Als nächstes wird dieses Modell verwendet, um einen neuen modellbasierten Regelungsansatz für AWPA zu entwerfen. Der neue Regelungsansatz kann für verschiedene AWPA-Anwendungen und damit für verschiedene Regelungskonfigurationen verwendet werden, d.h., verschiedene Kombinationen von Stell- und Regelgrößen. Er kann auch für redundante aktuierte Konfigurationen mit mehr Stell- als Regelgrößen verwendet werden, was die Erweiterung des Betriebsbereichs einer AWPA ermöglicht.
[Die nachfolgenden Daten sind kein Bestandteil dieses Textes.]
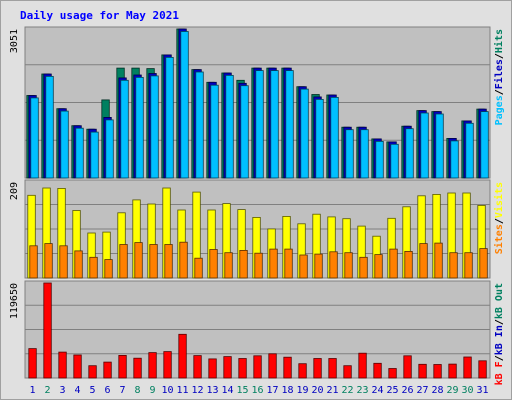  I want to click on x-tick-label: 12, so click(197, 390).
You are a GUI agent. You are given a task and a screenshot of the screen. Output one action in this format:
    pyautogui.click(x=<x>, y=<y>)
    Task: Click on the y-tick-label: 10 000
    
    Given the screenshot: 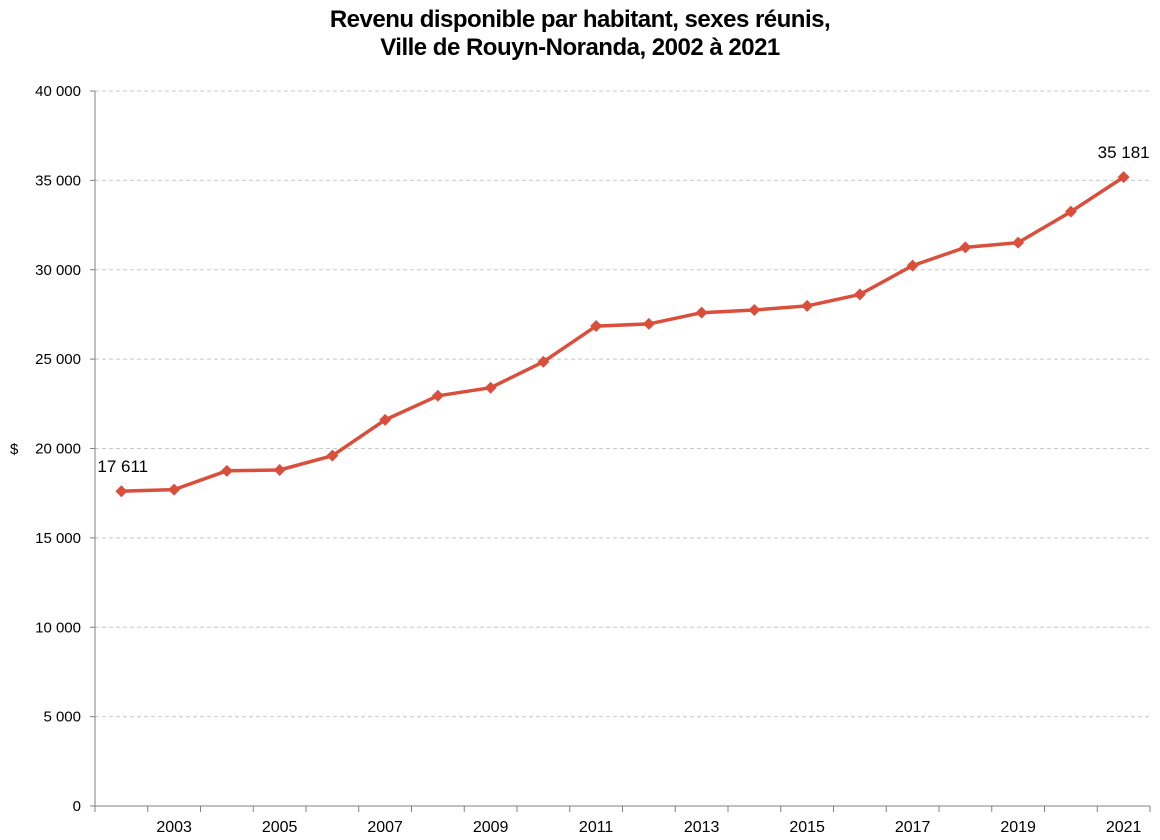 What is the action you would take?
    pyautogui.click(x=58, y=628)
    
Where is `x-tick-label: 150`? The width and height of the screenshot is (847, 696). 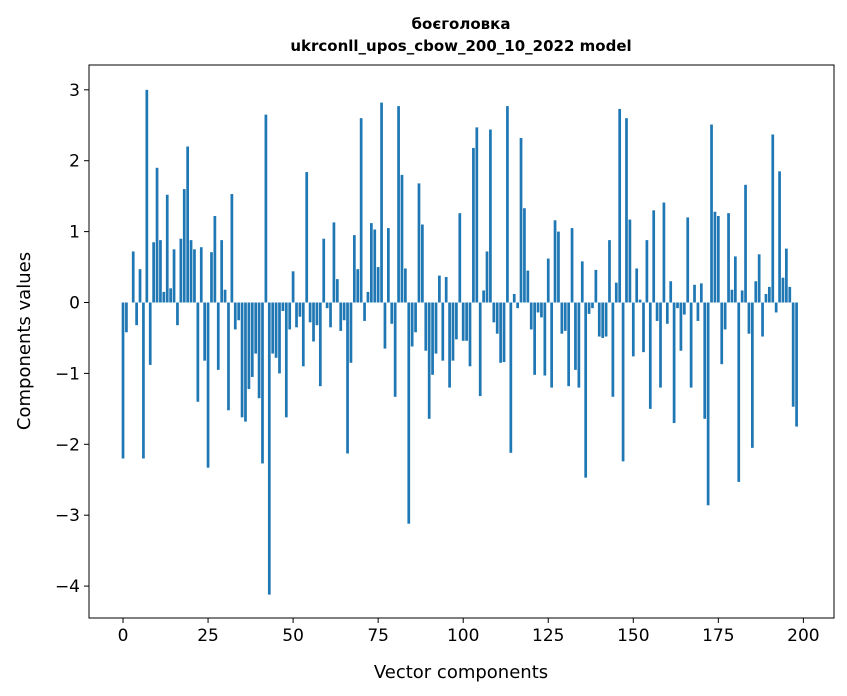
x-tick-label: 150 is located at coordinates (633, 636).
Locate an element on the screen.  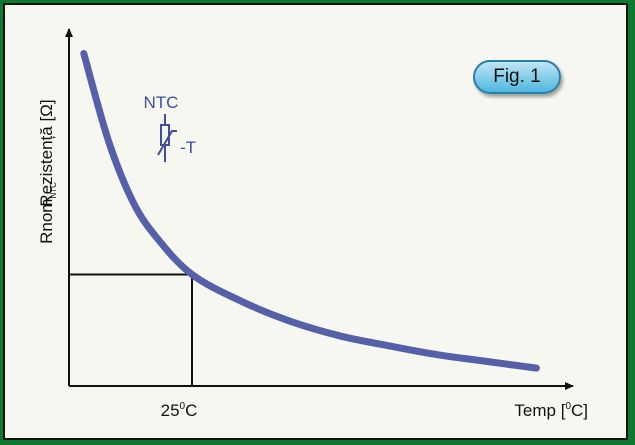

Der Ansatz besteht aus einem Beobachter für die Zustandsvariablen und unbekannte Störgrößen, einem Zustandsregler und, im Falle von redundant aktuierten Konfigurationen, einem Algorithmus zur dynamischen Stellgrößenverteilung. Der vorgeschlagene Regelungsansatz wird experimentell für zwei verschiedene Regelungskonfigurationen validiert und mit zwei Benchmark-Ansätzen verglichen – einem Eingrößen-PI-Regler (Single-input-single-output (SISO) PI-Regler), der den Stand der Technik repräsentiert, und einem modellprädiktiven Regelungsansatz (model predictive control, MPC) als alternative fortschrittliche Regelungsmethode. Die experimentelle Validierung zeigt, dass die beiden MIMO-Regelungsansätze (der vorgeschlagene Zustandsregler und der MPC-Ansatz) einen erweiterten Betriebsbereich und somit eine bessere Teillastfähigkeit im Vergleich zum SISO-PI-Regler ermöglichen. Während MPC durch die Notwendigkeit zur kontinuierlichen Lösung eines Optimierungsproblems im Allgemeinen eine vergleichsweise hohe Rechenleistung benötigt, ist der vorgeschlagene Zustandsregler-Ansatz mathematisch einfach genug, um auf herkömmlichen speicherprogrammierbaren Steuerungen für AWPA implementiert werden zu können. Er wird daher als vielversprechender neuer Regelungsansatz für AWPA betrachtet, der die Möglichkeit bietet, ihren Betriebsbereich zu erweitern und ihre Teillastfähigkeit zu verbessern, was wiederum eine einfachere Einbindung in moderne Energiesysteme ermöglicht und somit die Nutzung nachhaltiger Wärmequellen für Heizen und Kühlen erleichtert.